● **The problem**: Go through the lines below and copy any that hold the string "page".

((

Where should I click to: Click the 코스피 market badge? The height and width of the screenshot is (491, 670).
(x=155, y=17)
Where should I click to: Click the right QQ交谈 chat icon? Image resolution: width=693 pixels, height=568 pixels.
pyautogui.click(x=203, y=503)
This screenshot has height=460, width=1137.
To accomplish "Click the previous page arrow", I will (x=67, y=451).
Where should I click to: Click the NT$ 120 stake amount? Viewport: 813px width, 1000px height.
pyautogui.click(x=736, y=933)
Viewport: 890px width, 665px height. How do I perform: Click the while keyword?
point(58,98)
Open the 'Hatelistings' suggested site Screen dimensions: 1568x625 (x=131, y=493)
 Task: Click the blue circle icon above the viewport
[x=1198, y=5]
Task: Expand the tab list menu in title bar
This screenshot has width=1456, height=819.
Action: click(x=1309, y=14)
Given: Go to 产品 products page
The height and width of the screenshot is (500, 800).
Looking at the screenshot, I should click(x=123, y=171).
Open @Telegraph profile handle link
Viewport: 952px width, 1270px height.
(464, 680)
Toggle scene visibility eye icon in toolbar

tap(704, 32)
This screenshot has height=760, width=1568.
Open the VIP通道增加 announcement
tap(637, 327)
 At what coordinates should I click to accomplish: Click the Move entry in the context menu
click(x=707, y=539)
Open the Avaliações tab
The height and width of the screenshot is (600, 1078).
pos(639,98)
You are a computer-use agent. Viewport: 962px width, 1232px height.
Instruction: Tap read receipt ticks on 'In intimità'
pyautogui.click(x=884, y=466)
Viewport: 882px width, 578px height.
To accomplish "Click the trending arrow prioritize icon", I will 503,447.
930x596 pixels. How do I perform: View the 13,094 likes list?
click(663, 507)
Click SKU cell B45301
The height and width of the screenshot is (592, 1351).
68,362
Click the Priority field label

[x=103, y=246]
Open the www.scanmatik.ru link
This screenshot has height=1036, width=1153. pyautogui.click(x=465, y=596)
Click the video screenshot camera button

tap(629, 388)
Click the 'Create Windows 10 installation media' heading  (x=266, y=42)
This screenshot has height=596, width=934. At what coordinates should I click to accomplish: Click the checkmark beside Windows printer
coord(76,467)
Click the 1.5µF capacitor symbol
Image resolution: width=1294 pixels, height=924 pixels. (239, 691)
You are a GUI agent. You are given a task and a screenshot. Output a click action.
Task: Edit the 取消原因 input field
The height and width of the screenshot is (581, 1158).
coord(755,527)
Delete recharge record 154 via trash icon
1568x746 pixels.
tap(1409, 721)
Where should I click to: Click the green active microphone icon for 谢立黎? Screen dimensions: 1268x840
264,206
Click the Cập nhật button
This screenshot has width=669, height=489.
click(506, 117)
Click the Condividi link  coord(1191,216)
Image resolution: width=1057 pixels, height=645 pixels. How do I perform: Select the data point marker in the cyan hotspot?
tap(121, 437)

))

● **Output**:
To accomplish "Click the previous page arrow", I will (x=67, y=451).
Given: Go to 产品 products page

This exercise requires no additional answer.